■ Activity
Scan the records below for the string "Open" and return every line where it appears.

Records for processing below:

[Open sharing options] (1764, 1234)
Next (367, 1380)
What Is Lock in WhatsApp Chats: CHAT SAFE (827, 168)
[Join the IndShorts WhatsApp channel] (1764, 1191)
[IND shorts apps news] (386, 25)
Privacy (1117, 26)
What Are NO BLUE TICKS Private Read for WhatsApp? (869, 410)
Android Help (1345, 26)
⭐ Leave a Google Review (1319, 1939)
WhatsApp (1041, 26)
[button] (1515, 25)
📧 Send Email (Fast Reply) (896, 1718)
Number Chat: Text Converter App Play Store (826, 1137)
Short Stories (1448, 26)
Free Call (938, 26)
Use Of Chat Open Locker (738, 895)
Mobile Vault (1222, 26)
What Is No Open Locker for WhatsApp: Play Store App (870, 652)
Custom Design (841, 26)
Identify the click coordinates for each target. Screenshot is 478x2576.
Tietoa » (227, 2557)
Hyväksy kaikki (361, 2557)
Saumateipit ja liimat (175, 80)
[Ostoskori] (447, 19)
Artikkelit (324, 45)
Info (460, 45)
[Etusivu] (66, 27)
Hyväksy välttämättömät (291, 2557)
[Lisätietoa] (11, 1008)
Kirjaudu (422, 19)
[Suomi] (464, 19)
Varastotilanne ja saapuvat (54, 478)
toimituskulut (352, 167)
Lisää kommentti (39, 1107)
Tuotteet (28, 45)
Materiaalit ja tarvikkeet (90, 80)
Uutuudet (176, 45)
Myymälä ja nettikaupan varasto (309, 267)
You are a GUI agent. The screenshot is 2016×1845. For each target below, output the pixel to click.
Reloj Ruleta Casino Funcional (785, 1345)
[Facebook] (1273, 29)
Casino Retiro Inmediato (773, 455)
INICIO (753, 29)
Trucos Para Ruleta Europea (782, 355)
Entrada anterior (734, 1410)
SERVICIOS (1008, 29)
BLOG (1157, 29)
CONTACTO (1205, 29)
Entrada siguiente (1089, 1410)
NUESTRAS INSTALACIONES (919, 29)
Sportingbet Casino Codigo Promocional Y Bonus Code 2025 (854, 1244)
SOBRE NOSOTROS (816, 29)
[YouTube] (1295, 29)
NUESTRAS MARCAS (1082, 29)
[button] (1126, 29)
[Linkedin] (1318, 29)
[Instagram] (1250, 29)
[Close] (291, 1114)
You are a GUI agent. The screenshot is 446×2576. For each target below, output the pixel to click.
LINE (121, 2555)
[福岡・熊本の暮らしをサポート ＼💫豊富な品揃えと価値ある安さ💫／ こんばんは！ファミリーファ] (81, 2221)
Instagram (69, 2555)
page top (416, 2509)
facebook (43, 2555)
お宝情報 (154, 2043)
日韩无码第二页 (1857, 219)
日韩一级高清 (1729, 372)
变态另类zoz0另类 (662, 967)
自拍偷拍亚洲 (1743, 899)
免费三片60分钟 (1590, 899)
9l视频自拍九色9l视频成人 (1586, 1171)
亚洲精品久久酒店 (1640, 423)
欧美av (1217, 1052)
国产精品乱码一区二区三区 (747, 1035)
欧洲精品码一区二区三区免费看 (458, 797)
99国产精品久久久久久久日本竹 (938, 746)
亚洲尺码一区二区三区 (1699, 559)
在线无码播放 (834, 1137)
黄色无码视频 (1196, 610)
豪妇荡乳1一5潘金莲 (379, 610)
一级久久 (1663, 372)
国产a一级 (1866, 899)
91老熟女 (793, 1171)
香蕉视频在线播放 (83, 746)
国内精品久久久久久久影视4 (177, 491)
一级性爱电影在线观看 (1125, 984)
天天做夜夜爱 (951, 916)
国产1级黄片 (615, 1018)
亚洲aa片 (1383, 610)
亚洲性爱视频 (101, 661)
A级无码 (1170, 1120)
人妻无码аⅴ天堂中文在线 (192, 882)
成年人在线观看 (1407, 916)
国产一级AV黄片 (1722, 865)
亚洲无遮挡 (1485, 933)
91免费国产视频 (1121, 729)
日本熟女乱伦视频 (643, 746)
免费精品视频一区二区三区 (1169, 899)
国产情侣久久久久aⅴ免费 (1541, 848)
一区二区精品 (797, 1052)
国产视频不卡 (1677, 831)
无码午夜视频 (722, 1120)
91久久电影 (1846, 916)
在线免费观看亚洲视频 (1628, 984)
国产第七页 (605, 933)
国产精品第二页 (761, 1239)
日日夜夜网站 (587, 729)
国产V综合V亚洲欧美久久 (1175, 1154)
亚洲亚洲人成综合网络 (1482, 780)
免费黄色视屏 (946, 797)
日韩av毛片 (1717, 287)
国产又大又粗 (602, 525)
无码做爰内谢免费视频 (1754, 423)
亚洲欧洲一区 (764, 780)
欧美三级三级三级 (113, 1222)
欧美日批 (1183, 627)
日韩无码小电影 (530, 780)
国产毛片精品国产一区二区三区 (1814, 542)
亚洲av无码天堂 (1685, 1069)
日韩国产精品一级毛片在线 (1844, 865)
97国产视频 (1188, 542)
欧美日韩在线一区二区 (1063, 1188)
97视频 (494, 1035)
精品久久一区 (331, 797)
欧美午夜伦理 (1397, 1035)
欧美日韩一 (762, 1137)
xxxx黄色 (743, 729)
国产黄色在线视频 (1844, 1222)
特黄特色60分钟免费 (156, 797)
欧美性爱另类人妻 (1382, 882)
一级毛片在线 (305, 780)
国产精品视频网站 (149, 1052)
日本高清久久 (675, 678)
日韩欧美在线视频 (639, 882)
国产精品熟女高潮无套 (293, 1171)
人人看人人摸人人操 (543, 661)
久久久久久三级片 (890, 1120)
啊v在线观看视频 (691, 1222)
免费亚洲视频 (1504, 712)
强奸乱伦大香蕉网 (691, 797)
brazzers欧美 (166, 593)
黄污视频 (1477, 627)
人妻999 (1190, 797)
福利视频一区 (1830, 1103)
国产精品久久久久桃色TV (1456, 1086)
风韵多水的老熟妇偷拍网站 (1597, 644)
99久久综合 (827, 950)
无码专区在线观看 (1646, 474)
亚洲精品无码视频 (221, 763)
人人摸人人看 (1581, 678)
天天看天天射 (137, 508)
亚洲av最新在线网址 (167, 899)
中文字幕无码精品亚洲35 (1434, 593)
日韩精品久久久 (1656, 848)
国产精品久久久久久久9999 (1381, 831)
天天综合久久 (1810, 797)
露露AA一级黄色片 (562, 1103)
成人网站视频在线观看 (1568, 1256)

End of Records for processing.

■ Solution for this exercise
[Open sharing options] (1764, 1234)
Use Of Chat Open Locker (738, 895)
What Is No Open Locker for WhatsApp: Play Store App (870, 652)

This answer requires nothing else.